Yousaf says compensation for ferry chaos 'not off the table'

The First Minister said he would not rule out payments to those affected by cancellations and pulled services.

Compensation payments to islanders on South Uist enduring ferry cancellations are “not off the table”, Humza Yousaf has said.

The First Minister told MSPs he will “keep an open mind” on making payments, as Conservative leader Douglas Ross insisted there is an “urgent and critical” need for help.

Ross raised the issue after a third of the population of South Uist turned out for a protest after CalMac bosses cancelled sailings to the island for the remainder of June.

During First Minister’s Questions on Thursday, Ross said: “The SNP failures risk driving people away from island communities.

“Does the First Minister recognise it is not only businesses that need compensation, but everyone who has had their lives turned upside down by these cancellations?

“The failure of Humza Yousaf’s party to build a working ferry network is causing chaos.

“The SNP’s failure to deliver a working ferry network is ruining lives, damaging businesses, costing jobs and driving islanders to despair.

“Why shouldn’t everyone affected be compensated for the SNP’s mistakes?”

Yousaf said ministers are aware of the “degree of disruption that has taken place to the community” following the cancellation of the Lochboisdale route.

“We will look at what we can do to support business,” the SNP leader added.

While he said compensation had been considered in the past, the First Minister said payments had not been made because penalties paid by CalMac for disruption are currently used to try to boost the “resilience” of the ferry network.

Some of the £9m spent chartering the MV Alfred as a relief vessel came from these “performance deductions,” Yousaf said.

But regarding compensation, he added: “I will continue to listen to the calls for how we can support business.

“It is not off the table because we know the community in South Uist do often get affected when there is ferry disruption.

“I will continue to keep an open mind on that question.”
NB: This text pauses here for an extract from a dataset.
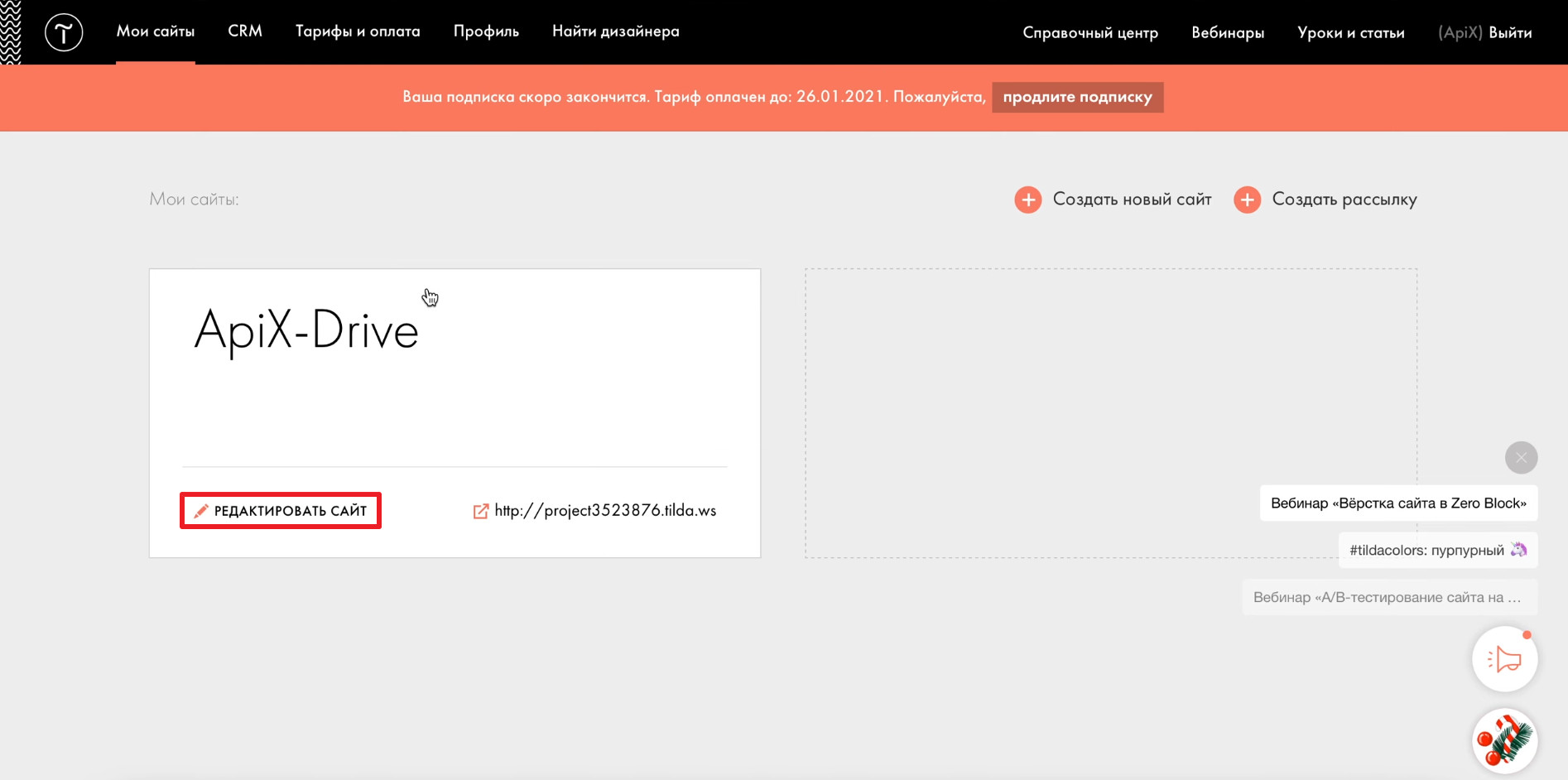This screenshot has width=1568, height=780.
Task: Click the festive candy cane round icon
Action: point(1504,740)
While Yousaf insisted he is happy to “re-examine the issue”, he stressed later that “any such scheme would need to be carefully considered because it would then require a very stark choice to be made about those funding priorities”.

CalMac’s ageing fleet of ferries have seen services impacted by breakdowns, with this sometimes resulting in vessels being taken off one route to serve another.

Yousaf said the system used by CalMac to determine which ferries are taken off to serve other communities has often impacted South Uist.

He confirmed this “route prioritisation matrix” will “absolutely be reviewed”.

Yousaf said this means when there are those “unfortunate occasions where there is a breakdown of a ferry”, in future it will not always be South Uist that loses out.

His comments came as Ross told him: “There are so many cases of so many businesses and so many individuals affected by this throughout our island communities and the blame lies squarely at the door of the SNP.”

The First Minister responded: “I completely understand the impact and affect this disruption is having on the community of South Uist.

“We will continue to engage with the communities of South Uist on where we can support businesses and livelihoods and will absolutely explore what more can be done.”